辺境伯家
叙任式を終えたロズヴェータは、辺境伯家からの使者に導かれるまま王都にある辺境伯家の屋敷に向かう。先導のためにやってきた従士を見てわずかに目を見開いたが、往来の中で声をかけるのが憚られたため、黙って従う。
辺境伯が王都滞在の折に居住する屋敷に通されると、来客用の応接室にて初めて従士が膝をついて首を垂れる。
「ロズ坊、いやロズヴェータ殿、騎士の叙任おめでとうざいます」
従者ユーグの父親、つまりはカミュー辺境伯家におけるロズヴェータの後見人がそこにいた。
「……その、なんというか、親父殿、いたずらにしてもむず痒いものでして」
「……くくく、ガハハハ! いや、すまんのう! やっぱり柄じゃないわい!」
「親父殿も人が悪い」
照れて頭をかくロズヴェータを見上げるように、立ち上がった。
「うむ、うむ。おおきゅうなったの!」
ロズヴェータの腕や肩を叩き、伸びた身長を見上げるその様子は己の息子を見上げるがごとく親愛に満ち、その表情だけでロズヴェータには、晴れやかな門出に相応しい幸福を感じさせた。

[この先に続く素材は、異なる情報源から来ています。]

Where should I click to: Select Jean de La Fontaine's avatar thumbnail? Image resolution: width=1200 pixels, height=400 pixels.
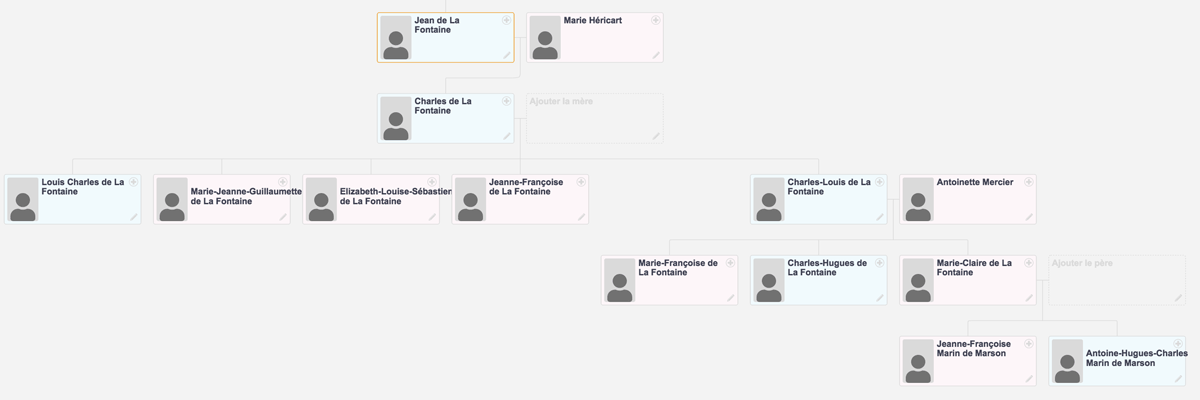pos(396,38)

「そういえば、不肖の息子はどうされました? あれにも従士としての心構えを改めて教えてやらねばならないと思っていたところだったのじゃが」
表情の曇る後見人──ユバージル。
「ああ、申し訳ありません。親父殿が来ているとは知らず、用事を言いつけてしまいました。まもなく……」
ユーグの到着を知らせる召使の言葉に、鷹揚に頷くと、一瞬だけユバージルに目を向けて通して良いかを確認する。満面の笑みで頷くユバージルに苦笑しながら、ロズヴェータは召使に通すように伝える。
「ご命令通り組合に話は通し──父上!?」
「おう、いつも言っとるじゃろうが! そのけったくそ悪い父上とかいうのは、やめよ。ユーグ」
「いえ、年齢相応の呼び方というものが……」
「なんじゃつれないのう。小さい頃は、ととさま、ととさまと呼んでくれたのに」
「いつの頃の話ですか!?」
悲鳴を上げつつ、逃げようとするユーグをユバージルが抱き留める。
「悪い子じゃのう。ユーグ……悪い子には、どうするんじゃったかのぅ?」
「ぎゃ!? その髭! 痛い! 痛い! しかも臭い!? や、やめろ。このハゲ、チビ!」
「ふははは、じょりじょりしてやろう! ほれほれ!」
小柄なユバージルに捕まり逃げ出せないユーグ。絶世の美男子が中年のハゲでチビに捕まり、頬を擦り付けられている絵面は、危険な香りもするがそこに親愛の情以外はない。
一通り家族の触れ合いの場面を見ていたロズヴェータだったが、表情を改めて育ての親に、聞くべきことを聞く。
「……それで、今日はどんな御用で?」
常には、辺境伯家の本領にいて内は反抗的な他の貴族家や外には隣国に睨みを利かすユバージルが、王都までわざわざ来るのだ。相応の理由があるに違いない。
「……うむ。流石に、守子の成長を見たくてという理由だけではありませぬ。実は、お館様から言伝を言いつかっております」
「父上から?」
ここでいう父上とは、無論育ての親であるユバージルではない。血縁上の親である辺境伯ノブネル・スネク・カミュー辺境伯のことをさす。
一つ咳払いをして、ユバージルは姿勢を正す。まるでそこに敬愛すべき主君がいるかのように、厳粛な空気をまとって、しっかりとロズヴェータを見据える。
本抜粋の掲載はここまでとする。